─── RECORDS TO PROCESS
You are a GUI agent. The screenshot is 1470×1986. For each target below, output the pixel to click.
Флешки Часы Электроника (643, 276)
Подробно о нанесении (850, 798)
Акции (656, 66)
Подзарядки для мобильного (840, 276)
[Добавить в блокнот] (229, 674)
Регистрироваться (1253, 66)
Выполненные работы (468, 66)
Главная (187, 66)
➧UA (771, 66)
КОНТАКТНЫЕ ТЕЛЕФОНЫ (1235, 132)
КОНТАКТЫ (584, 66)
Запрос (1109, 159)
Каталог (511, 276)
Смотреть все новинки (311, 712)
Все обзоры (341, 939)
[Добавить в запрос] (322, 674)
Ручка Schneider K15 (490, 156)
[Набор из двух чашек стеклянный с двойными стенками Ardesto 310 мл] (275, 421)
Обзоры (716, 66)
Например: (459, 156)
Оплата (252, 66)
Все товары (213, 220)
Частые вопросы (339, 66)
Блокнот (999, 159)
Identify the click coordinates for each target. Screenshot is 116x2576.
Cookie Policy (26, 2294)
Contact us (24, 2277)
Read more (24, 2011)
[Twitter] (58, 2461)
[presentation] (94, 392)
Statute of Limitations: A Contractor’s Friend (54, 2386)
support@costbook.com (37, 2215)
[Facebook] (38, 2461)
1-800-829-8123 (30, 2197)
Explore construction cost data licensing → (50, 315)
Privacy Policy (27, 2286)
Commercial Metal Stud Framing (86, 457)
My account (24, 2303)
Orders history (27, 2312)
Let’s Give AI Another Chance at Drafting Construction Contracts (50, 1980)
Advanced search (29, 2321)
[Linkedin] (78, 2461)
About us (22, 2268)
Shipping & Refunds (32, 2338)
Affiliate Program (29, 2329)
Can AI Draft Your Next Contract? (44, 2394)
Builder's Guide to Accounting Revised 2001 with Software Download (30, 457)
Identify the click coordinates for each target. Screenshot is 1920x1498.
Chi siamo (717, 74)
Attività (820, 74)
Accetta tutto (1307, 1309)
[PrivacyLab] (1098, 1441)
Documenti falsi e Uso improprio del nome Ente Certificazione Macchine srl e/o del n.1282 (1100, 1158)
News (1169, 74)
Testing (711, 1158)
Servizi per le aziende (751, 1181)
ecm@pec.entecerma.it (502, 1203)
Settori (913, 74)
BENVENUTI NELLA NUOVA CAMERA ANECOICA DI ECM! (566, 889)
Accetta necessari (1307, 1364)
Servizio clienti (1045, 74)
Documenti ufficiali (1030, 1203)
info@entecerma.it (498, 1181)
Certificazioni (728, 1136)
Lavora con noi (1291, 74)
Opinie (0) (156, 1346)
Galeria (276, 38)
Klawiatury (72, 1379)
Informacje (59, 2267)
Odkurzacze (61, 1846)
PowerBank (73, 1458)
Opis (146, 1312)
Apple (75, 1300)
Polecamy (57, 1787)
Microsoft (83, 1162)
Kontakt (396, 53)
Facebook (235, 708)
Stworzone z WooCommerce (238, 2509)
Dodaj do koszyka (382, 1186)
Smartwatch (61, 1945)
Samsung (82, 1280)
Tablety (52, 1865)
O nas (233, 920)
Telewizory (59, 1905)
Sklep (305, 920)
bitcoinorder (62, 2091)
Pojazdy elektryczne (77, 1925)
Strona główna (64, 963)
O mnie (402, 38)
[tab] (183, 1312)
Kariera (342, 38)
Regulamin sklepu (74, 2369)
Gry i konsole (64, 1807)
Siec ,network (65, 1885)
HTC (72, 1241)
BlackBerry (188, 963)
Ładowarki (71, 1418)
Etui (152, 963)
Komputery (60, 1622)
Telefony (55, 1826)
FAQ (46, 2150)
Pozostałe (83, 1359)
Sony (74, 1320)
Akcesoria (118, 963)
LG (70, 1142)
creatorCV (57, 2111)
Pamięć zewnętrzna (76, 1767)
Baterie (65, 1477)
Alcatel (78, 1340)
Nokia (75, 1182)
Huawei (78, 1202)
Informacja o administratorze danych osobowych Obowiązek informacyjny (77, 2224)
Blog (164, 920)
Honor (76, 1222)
──────
**WHAT TO WORK ON:** Each entry should be written out again exactly, with no word left out.

**TASK SOLUTION:**
You are a GUI agent. The screenshot is 1470×1986. For each target below, output the pixel to click.
Флешки Часы Электроника (643, 276)
Подробно о нанесении (850, 798)
Акции (656, 66)
Подзарядки для мобильного (840, 276)
[Добавить в блокнот] (229, 674)
Регистрироваться (1253, 66)
Выполненные работы (468, 66)
Главная (187, 66)
➧UA (771, 66)
КОНТАКТНЫЕ ТЕЛЕФОНЫ (1235, 132)
КОНТАКТЫ (584, 66)
Запрос (1109, 159)
Каталог (511, 276)
Смотреть все новинки (311, 712)
Все обзоры (341, 939)
[Добавить в запрос] (322, 674)
Ручка Schneider K15 (490, 156)
[Набор из двух чашек стеклянный с двойными стенками Ardesto 310 мл] (275, 421)
Обзоры (716, 66)
Например: (459, 156)
Оплата (252, 66)
Все товары (213, 220)
Частые вопросы (339, 66)
Блокнот (999, 159)
Identify the click coordinates for each target. Screenshot is 116x2576.
Cookie Policy (26, 2294)
Contact us (24, 2277)
Read more (24, 2011)
[Twitter] (58, 2461)
[presentation] (94, 392)
Statute of Limitations: A Contractor’s Friend (54, 2386)
support@costbook.com (37, 2215)
[Facebook] (38, 2461)
1-800-829-8123 (30, 2197)
Explore construction cost data licensing → (50, 315)
Privacy Policy (27, 2286)
Commercial Metal Stud Framing (86, 457)
My account (24, 2303)
Orders history (27, 2312)
Let’s Give AI Another Chance at Drafting Construction Contracts (50, 1980)
Advanced search (29, 2321)
[Linkedin] (78, 2461)
About us (22, 2268)
Shipping & Refunds (32, 2338)
Affiliate Program (29, 2329)
Can AI Draft Your Next Contract? (44, 2394)
Builder's Guide to Accounting Revised 2001 with Software Download (30, 457)
Identify the click coordinates for each target. Screenshot is 1920x1498.
Chi siamo (717, 74)
Attività (820, 74)
Accetta tutto (1307, 1309)
[PrivacyLab] (1098, 1441)
Documenti falsi e Uso improprio del nome Ente Certificazione Macchine srl e/o del n.1282 (1100, 1158)
News (1169, 74)
Testing (711, 1158)
Servizi per le aziende (751, 1181)
ecm@pec.entecerma.it (502, 1203)
Settori (913, 74)
BENVENUTI NELLA NUOVA CAMERA ANECOICA DI ECM! (566, 889)
Accetta necessari (1307, 1364)
Servizio clienti (1045, 74)
Documenti ufficiali (1030, 1203)
info@entecerma.it (498, 1181)
Certificazioni (728, 1136)
Lavora con noi (1291, 74)
Opinie (0) (156, 1346)
Galeria (276, 38)
Klawiatury (72, 1379)
Informacje (59, 2267)
Odkurzacze (61, 1846)
PowerBank (73, 1458)
Opis (146, 1312)
Apple (75, 1300)
Polecamy (57, 1787)
Microsoft (83, 1162)
Kontakt (396, 53)
Facebook (235, 708)
Stworzone z WooCommerce (238, 2509)
Dodaj do koszyka (382, 1186)
Smartwatch (61, 1945)
Samsung (82, 1280)
Tablety (52, 1865)
O nas (233, 920)
Telewizory (59, 1905)
Sklep (305, 920)
bitcoinorder (62, 2091)
Pojazdy elektryczne (77, 1925)
Strona główna (64, 963)
O mnie (402, 38)
[tab] (183, 1312)
Kariera (342, 38)
Regulamin sklepu (74, 2369)
Gry i konsole (64, 1807)
Siec ,network (65, 1885)
HTC (72, 1241)
BlackBerry (188, 963)
Ładowarki (71, 1418)
Etui (152, 963)
Komputery (60, 1622)
Telefony (55, 1826)
FAQ (46, 2150)
Pozostałe (83, 1359)
Sony (74, 1320)
Akcesoria (118, 963)
LG (70, 1142)
creatorCV (57, 2111)
Pamięć zewnętrzna (76, 1767)
Baterie (65, 1477)
Alcatel (78, 1340)
Nokia (75, 1182)
Huawei (78, 1202)
Informacja o administratorze danych osobowych Obowiązek informacyjny (77, 2224)
Blog (164, 920)
Honor (76, 1222)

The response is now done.